■ **WHAT IS ASKED**
Transcribe the passage of the court judgment from "Catchwords: CONVEYANCING - whether" up to and including "S. Kanagaratnam (plaintiff)".

■ **TEXT SHOWN**
= = = = = = =
Betty Sbragi v Helen Barac
[2014] NSWSC 404
•01 April 2014
Supreme Court
New South Wales
- Amendment notes
Medium Neutral Citation: Betty Sbragi v Helen Barac [2014] NSWSC 404 Hearing dates: 1 April 2014 Date of orders: 01 April 2014 Decision date: 01 April 2014 Jurisdiction: Equity Division Before: Young AJA Decision: Notice of motion dismissed. The plaintiff’s costs to be paid by the defendants on an indemnity basis.
Catchwords: CONVEYANCING - whether time of the essence - under terms of settlement defendant was to purchase plaintiffs’ interest in real property. Plaintiffs not to present any transfer earlier than eight weeks - whether defendant obliged to complete right on expiry of eight weeks
PRACTICE - proceedings settled - whether motion in proceedings competent to obtain damages for breach - Civil Procedure Act 2005 (NSW) s 73Legislation Cited: Conveyancing Act 1919 (NSW) s 13
Civil Procedure Act 2005 (NSW) s 73Cases Cited: Hexiva Pty Ltd v Lederer (No. 2) Category: Procedural and other rulings Parties: Betty Sbragi (plaintiff)
Helen Barac (first defendant)
Sylvia Mason (second defendant)Representation: Counsel:
Solicitors:
E.H.J. Hyde with S. Kanagaratnam (plaintiff)
D. Moujalli (for the defendants)
Trinity Law (plaintiff)
Baker Deane & Nutt (for the defendants)
File Number(s): 2013/91584 Publication restriction: None
Judgment
-
The plaintiff commenced these proceedings under s 66G of The Conveyancing Act 1919 (NSW) for sale of co-owned property.
-
That case did not come on for hearing because there was a mediation. The outcome of the mediation was that the parties entered into a Deed of Settlement. That Deed dated 4 September 2013 is in evidence before me.
-
Essentially, the Deed provided that the plaintiff would buy out the other co-owners’ interests in the subject property for $645,000.
-
The Deed contained, amongst others, the following clauses, 2.2 requiring a deposit of 5% which was paid.
-
Clauses 2.4 and 2.6 I should set out in full:
2.4 upon presentation of a signed transfer and the Certificate of Title the plaintiff will provide bank cheques for the balance of the settlement sum made payable to the defendants or their nominees in equal proportions to their ownership of the property.
2.6 the defendants must not present the signed transfer any earlier than eight weeks from the date of this Deed".
-
The other provisions in the Deed which are relevant to the present problem are 7.4 noting correspondence sent by post was taken to have been received three days after posting.
= = = = = = =
■ **DATA SECTION**
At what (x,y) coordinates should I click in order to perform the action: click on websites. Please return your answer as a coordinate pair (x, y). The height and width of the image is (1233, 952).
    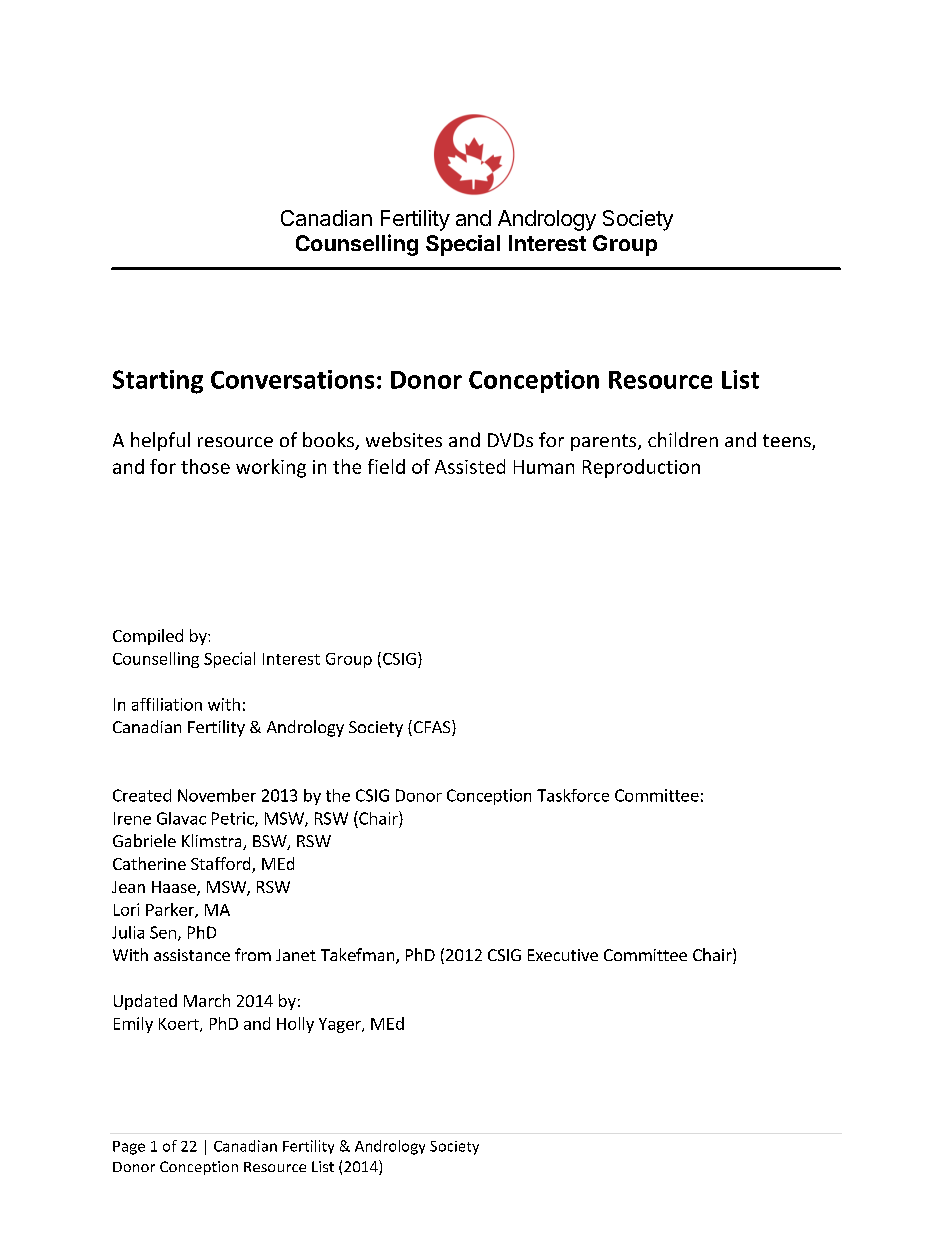
    Looking at the image, I should click on (404, 439).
= = = = = = =
■ **FINAL RESULT**
Catchwords: CONVEYANCING - whether time of the essence - under terms of settlement defendant was to purchase plaintiffs’ interest in real property. Plaintiffs not to present any transfer earlier than eight weeks - whether defendant obliged to complete right on expiry of eight weeks
PRACTICE - proceedings settled - whether motion in proceedings competent to obtain damages for breach - Civil Procedure Act 2005 (NSW) s 73Legislation Cited: Conveyancing Act 1919 (NSW) s 13
Civil Procedure Act 2005 (NSW) s 73Cases Cited: Hexiva Pty Ltd v Lederer (No. 2) Category: Procedural and other rulings Parties: Betty Sbragi (plaintiff)
Helen Barac (first defendant)
Sylvia Mason (second defendant)Representation: Counsel:
Solicitors:
E.H.J. Hyde with S. Kanagaratnam (plaintiff)